(Exercise details) Return all the data exactly, keeping the pictures out.

(Given data)

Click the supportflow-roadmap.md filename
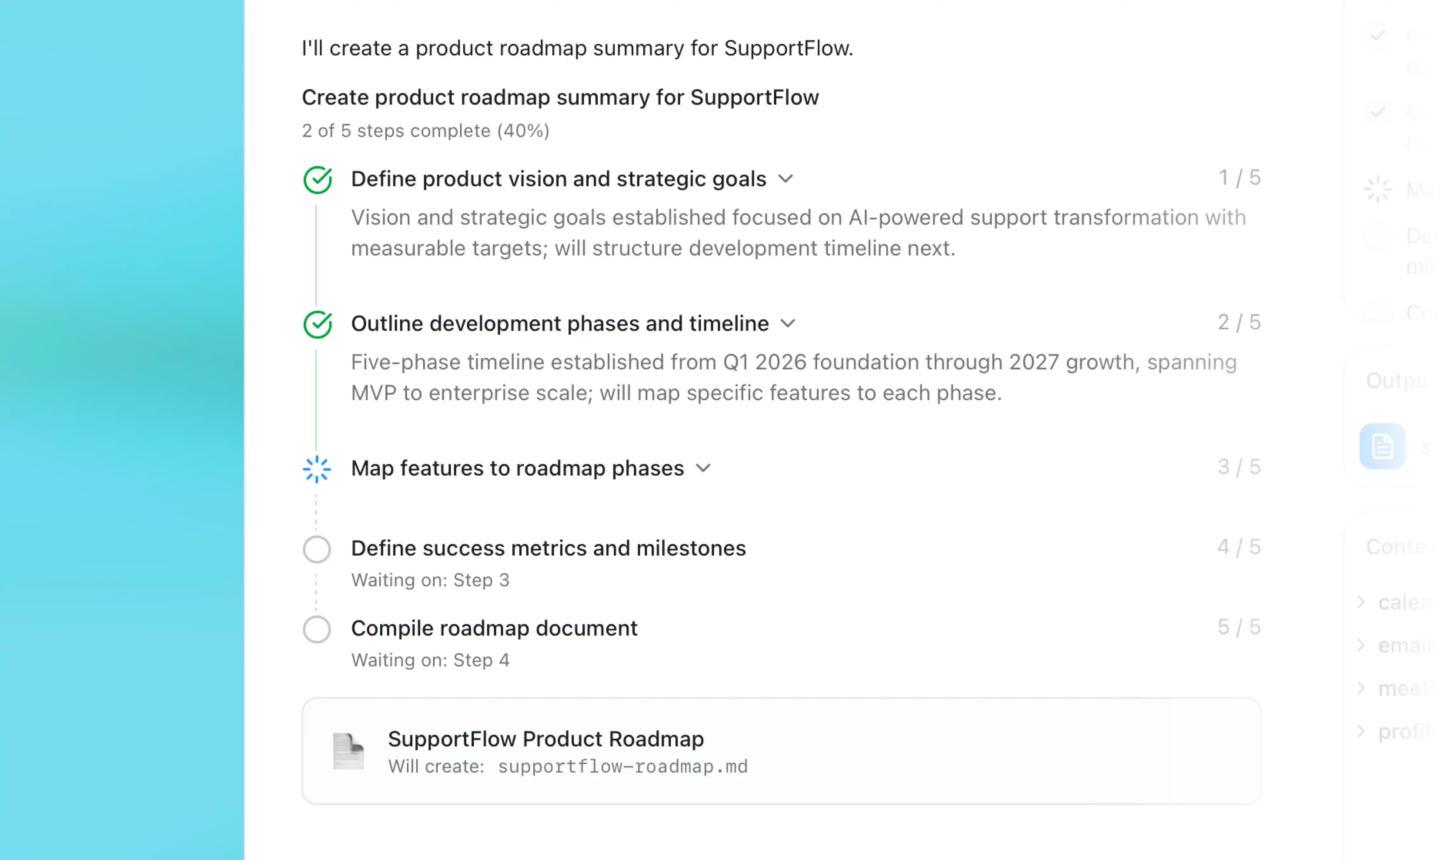This screenshot has height=860, width=1440. [x=622, y=767]
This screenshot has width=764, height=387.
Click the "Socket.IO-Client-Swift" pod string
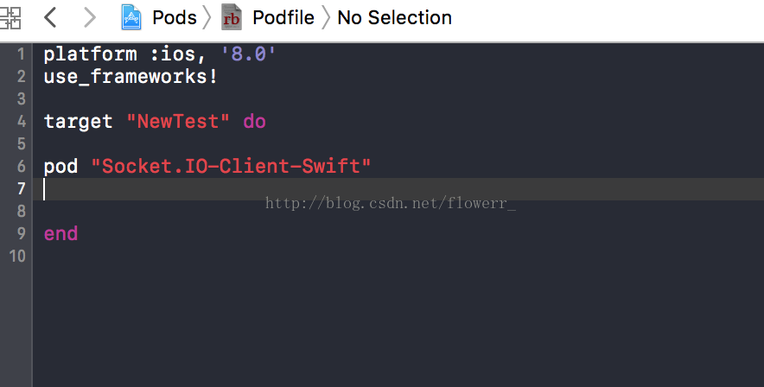click(231, 166)
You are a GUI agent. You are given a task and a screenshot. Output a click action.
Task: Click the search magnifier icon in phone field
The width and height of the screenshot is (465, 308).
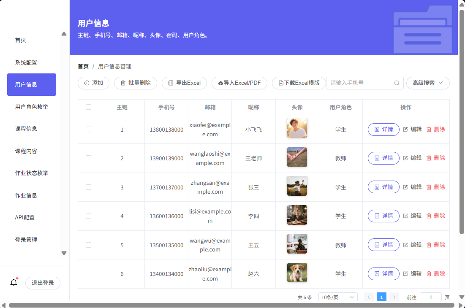(x=397, y=83)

(Solution to the exercise)
Click the supportflow-roadmap.md filename
This screenshot has height=860, width=1440. [x=622, y=767]
This screenshot has width=764, height=387.
Click the "Socket.IO-Client-Swift" pod string
click(231, 166)
You are a GUI agent. You are given a task and a screenshot. Output a click action.
Task: Click the search magnifier icon in phone field
The width and height of the screenshot is (465, 308).
(x=397, y=83)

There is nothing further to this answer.